What to do: Could you rewrite the records, from the start through the line that contains "Action: pos(635,96)", as a numbered list with blank lines left out?

-----

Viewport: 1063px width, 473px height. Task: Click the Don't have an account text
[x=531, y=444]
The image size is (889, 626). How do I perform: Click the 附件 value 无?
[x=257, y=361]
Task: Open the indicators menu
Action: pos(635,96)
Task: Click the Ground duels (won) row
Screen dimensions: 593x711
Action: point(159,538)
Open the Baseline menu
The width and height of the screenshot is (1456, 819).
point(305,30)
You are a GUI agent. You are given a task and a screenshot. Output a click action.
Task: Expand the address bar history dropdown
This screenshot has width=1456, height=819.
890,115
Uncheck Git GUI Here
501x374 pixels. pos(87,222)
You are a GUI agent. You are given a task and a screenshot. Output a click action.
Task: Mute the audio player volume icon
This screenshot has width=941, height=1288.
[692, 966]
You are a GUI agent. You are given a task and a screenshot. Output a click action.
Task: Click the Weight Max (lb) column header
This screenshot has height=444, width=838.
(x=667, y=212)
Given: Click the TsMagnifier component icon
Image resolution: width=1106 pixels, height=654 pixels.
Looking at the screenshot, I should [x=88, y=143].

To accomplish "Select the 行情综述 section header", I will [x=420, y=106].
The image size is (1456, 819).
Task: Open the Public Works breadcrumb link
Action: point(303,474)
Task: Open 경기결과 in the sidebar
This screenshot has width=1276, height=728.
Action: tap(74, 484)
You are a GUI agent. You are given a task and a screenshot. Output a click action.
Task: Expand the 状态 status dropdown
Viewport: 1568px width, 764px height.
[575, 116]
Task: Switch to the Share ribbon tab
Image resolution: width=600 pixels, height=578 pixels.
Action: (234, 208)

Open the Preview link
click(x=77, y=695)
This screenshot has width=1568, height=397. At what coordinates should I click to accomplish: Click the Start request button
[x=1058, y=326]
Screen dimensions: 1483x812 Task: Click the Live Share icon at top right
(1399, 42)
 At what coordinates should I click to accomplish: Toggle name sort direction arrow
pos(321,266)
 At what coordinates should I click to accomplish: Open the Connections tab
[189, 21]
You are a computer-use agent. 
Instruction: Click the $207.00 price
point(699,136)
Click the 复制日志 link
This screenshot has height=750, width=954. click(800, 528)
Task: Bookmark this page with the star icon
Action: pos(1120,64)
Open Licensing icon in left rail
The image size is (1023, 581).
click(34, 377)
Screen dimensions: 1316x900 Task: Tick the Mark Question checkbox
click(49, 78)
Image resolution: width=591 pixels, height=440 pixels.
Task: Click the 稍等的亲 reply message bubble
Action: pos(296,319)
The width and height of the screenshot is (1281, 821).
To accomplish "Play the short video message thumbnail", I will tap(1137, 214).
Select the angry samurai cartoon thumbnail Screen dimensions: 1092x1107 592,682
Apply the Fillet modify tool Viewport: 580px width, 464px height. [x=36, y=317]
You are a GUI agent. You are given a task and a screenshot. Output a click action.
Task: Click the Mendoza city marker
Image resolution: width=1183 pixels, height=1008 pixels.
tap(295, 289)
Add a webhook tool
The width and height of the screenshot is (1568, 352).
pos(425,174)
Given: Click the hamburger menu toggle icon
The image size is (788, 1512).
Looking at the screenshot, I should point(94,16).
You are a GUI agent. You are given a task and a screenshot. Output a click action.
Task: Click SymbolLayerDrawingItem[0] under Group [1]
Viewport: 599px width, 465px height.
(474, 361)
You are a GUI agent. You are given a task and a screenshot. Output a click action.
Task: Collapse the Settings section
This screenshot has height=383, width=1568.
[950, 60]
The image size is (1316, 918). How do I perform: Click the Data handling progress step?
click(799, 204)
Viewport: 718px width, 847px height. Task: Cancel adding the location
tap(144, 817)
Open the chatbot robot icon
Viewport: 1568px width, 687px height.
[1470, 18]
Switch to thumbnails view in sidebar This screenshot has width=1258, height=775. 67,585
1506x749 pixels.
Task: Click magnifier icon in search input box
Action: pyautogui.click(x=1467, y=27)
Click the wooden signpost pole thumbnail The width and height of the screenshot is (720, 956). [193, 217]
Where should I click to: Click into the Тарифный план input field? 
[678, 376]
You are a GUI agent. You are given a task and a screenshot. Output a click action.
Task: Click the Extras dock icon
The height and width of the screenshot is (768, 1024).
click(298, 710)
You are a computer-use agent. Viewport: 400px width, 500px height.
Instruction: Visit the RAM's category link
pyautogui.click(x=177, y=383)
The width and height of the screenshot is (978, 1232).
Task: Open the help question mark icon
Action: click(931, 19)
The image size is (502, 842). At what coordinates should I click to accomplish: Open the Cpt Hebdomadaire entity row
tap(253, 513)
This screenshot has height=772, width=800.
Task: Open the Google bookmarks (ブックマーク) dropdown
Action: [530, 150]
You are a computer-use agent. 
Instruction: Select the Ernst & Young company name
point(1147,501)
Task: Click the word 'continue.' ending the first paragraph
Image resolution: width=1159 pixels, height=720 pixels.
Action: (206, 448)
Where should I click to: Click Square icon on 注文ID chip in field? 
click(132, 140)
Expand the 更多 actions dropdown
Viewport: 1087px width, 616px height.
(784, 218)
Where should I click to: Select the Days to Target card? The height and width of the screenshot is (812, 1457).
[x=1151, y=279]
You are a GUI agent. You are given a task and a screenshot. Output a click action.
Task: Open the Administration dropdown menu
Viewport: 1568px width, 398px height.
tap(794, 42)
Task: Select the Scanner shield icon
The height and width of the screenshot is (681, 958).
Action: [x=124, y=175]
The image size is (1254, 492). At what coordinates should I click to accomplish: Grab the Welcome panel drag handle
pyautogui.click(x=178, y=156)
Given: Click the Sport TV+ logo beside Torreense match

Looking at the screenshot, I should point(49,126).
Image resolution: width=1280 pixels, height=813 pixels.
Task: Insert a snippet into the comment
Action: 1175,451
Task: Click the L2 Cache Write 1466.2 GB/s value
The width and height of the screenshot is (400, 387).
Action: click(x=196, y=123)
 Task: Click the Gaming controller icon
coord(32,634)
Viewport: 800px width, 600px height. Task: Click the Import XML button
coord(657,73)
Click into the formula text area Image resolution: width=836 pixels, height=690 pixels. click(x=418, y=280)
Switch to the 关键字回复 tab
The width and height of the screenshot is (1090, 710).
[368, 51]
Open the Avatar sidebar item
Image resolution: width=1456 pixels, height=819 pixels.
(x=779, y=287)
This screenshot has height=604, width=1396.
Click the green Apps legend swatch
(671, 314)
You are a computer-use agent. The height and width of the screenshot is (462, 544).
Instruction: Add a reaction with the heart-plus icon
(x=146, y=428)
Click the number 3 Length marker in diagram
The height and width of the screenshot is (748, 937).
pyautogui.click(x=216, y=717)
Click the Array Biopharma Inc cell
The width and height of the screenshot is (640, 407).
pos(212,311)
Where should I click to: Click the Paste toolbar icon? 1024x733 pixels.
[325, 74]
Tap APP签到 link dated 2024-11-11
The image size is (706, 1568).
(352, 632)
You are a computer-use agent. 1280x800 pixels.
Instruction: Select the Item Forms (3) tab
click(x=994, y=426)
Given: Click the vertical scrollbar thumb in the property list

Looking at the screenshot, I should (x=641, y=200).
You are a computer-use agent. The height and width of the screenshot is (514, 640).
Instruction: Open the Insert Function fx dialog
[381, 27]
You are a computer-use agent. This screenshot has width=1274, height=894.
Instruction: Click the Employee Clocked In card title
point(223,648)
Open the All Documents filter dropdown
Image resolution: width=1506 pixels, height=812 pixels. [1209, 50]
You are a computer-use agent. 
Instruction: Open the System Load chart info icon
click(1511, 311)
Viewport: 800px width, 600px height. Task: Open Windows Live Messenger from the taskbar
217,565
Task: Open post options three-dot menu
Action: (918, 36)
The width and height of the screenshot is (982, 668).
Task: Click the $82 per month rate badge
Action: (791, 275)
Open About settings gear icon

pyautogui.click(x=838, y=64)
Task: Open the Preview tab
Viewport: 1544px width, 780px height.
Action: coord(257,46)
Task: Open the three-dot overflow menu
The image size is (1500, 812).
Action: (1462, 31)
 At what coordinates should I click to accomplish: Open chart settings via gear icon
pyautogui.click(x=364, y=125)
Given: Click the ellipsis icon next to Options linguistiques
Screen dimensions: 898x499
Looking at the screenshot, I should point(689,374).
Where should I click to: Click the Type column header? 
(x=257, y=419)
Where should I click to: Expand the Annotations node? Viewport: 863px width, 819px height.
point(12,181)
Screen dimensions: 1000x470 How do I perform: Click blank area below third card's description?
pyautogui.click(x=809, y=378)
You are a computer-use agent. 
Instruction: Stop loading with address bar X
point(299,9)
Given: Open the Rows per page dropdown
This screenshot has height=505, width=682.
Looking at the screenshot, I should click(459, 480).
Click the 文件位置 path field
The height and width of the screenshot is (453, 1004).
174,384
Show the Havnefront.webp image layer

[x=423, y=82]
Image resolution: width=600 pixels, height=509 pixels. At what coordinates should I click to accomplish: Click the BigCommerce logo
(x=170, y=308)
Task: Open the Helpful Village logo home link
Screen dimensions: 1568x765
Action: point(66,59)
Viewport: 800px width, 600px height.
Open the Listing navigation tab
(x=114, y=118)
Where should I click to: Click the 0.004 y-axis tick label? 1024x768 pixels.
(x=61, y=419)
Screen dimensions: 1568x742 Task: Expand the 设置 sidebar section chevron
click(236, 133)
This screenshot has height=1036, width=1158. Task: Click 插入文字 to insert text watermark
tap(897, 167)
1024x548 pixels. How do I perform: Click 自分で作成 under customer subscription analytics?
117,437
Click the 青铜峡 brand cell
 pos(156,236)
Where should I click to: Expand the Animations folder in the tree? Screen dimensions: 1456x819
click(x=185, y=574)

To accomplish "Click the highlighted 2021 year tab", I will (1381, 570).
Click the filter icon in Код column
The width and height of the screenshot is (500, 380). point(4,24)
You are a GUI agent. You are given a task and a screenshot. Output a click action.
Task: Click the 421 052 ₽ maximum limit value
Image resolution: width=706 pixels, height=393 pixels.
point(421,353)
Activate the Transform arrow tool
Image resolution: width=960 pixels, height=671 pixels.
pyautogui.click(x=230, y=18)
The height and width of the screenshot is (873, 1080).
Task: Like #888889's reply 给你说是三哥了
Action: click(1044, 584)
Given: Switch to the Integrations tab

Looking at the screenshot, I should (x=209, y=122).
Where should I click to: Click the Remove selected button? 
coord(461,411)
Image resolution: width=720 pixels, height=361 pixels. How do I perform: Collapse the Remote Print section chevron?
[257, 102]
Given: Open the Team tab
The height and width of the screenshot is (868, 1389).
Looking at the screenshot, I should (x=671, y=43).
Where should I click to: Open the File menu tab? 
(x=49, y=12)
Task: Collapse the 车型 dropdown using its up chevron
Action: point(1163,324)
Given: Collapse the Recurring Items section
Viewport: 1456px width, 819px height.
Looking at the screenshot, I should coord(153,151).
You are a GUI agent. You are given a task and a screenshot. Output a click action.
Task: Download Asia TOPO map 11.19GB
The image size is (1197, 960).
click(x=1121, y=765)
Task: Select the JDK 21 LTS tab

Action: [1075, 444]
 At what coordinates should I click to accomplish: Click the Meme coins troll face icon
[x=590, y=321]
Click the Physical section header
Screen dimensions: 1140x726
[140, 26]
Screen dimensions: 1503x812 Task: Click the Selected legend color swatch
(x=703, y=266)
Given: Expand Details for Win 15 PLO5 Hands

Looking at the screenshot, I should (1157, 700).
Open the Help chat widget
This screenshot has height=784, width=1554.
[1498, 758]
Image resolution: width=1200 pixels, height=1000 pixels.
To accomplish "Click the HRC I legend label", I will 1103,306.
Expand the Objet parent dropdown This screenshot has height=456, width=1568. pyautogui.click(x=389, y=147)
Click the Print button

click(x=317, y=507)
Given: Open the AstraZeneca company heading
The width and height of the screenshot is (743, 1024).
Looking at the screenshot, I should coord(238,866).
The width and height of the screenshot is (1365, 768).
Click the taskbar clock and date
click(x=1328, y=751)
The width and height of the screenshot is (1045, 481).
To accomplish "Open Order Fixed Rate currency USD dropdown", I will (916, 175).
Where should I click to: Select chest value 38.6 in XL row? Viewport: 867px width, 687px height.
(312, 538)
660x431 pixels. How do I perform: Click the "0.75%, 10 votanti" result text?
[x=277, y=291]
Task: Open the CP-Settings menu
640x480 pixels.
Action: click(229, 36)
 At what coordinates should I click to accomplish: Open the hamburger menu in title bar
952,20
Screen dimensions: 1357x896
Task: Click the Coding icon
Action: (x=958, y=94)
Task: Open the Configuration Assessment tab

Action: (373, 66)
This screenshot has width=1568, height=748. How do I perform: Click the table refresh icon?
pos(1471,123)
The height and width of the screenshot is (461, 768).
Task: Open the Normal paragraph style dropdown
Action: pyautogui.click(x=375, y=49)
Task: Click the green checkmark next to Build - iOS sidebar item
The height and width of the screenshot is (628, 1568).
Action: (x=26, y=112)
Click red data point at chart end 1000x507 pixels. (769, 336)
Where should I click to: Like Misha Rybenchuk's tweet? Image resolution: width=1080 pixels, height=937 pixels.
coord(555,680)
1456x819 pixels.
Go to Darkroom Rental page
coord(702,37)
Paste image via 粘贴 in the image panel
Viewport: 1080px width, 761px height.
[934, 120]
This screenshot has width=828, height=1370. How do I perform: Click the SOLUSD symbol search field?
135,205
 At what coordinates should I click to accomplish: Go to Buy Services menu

-----

Solution:
1. Viewport: 1063px width, 473px height. Task: Click the Don't have an account text
2. [x=531, y=444]
3. The image size is (889, 626). How do I perform: Click the 附件 value 无?
4. [x=257, y=361]
5. Task: Open the indicators menu
6. Action: pos(635,96)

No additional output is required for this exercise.